:: TÂCHES ET EXERCICES ::
**1.** D'après l'extrait d'entretien, à quel âge Anggun a-t-elle quitté son Indonésie natale ?
**2.** Recopiez le passage de l'extrait d'entretien qui va de « Anggun : Comme » à « et inversement ? ».

:: EXTRAIT DU DOCUMENT ::
· · · · ·

Anggun : Comme je le dis souvent, je me sens génétiquement modifiée ! Une journaliste internationale m’avait dit une fois « je vous vois comme le chaînon manquant entre l’Est et l’Ouest ». J’avais trouvé cette phrase pertinente car oui je suis le fruit de cette double culture. J’ai quitté mon Indonésie natale à l’âge de 20 ans en parlant trois mots de français approximatif. Maintenant, je suis trilingue, même si à mon grand désarroi je fais encore des fautes car la langue française est certes magnifique mais tellement complexe et faite de tellement d’exceptions … Je me sens chanceuse d’avoir été « adoptée » par la France et les Français. C’est un pays que j’aime, même pour ses défauts ! Et c’est devenu ma maison de vie et de cœur.

Ressentez-vous, à titre personnel, une évolution du regard porté par les Indonésiens sur la culture française – et inversement ?

· · · · ·

:: DONNÉES ENREGISTRÉES ::
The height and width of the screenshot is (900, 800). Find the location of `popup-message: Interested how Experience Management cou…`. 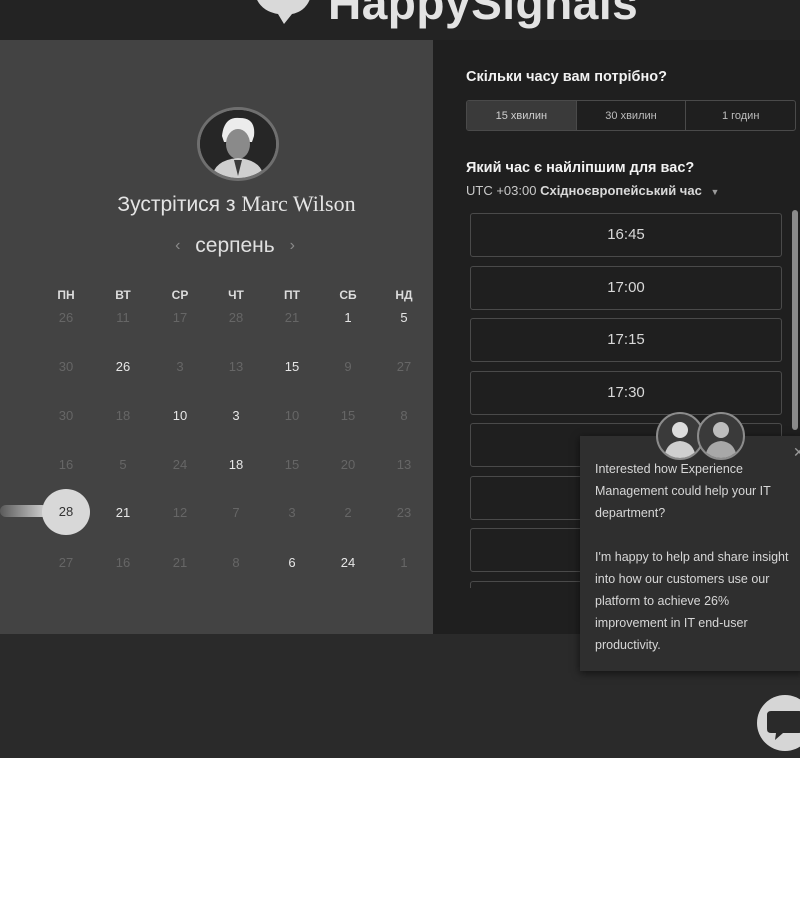

popup-message: Interested how Experience Management cou… is located at coordinates (698, 557).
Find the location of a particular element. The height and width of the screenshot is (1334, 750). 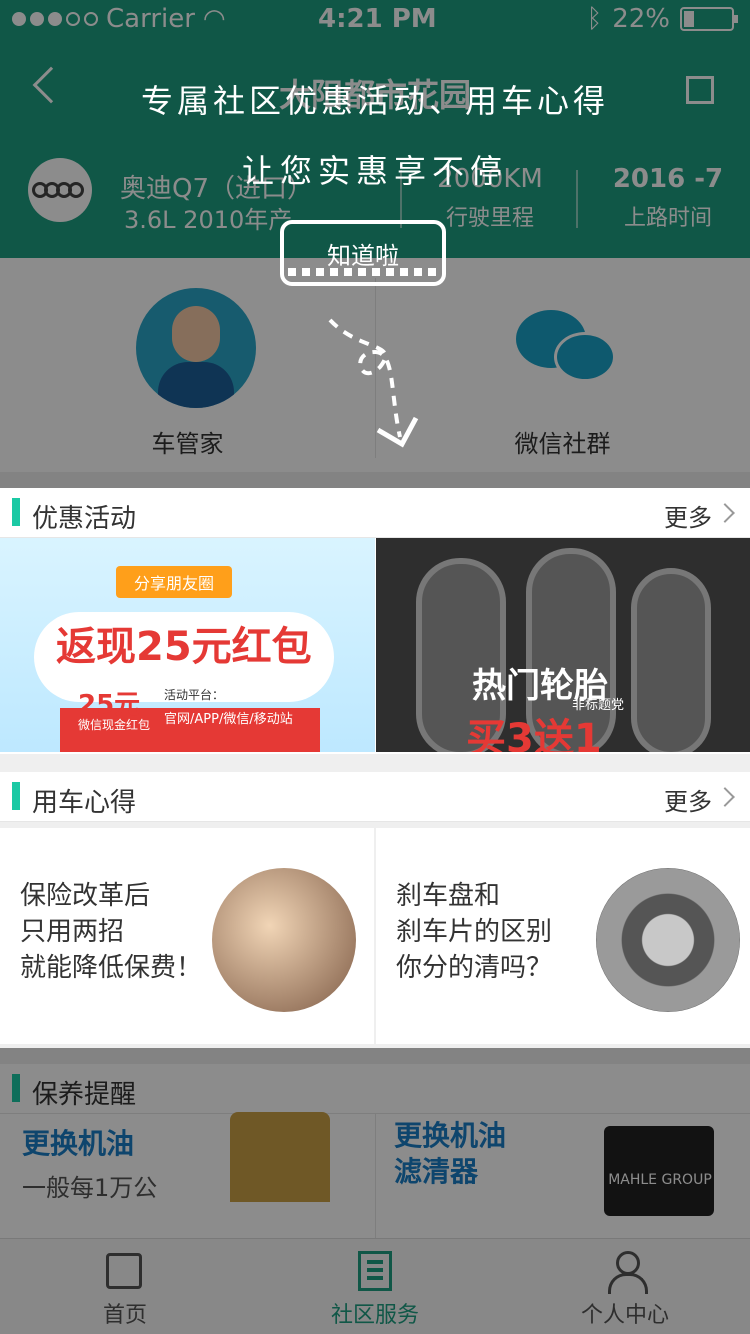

· · · · ·

:: CORRIGÉ DES EXERCICES ::
**1.** À l'âge de 20 ans.

**2.**
Anggun : Comme je le dis souvent, je me sens génétiquement modifiée ! Une journaliste internationale m’avait dit une fois « je vous vois comme le chaînon manquant entre l’Est et l’Ouest ». J’avais trouvé cette phrase pertinente car oui je suis le fruit de cette double culture. J’ai quitté mon Indonésie natale à l’âge de 20 ans en parlant trois mots de français approximatif. Maintenant, je suis trilingue, même si à mon grand désarroi je fais encore des fautes car la langue française est certes magnifique mais tellement complexe et faite de tellement d’exceptions … Je me sens chanceuse d’avoir été « adoptée » par la France et les Français. C’est un pays que j’aime, même pour ses défauts ! Et c’est devenu ma maison de vie et de cœur.

Ressentez-vous, à titre personnel, une évolution du regard porté par les Indonésiens sur la culture française – et inversement ?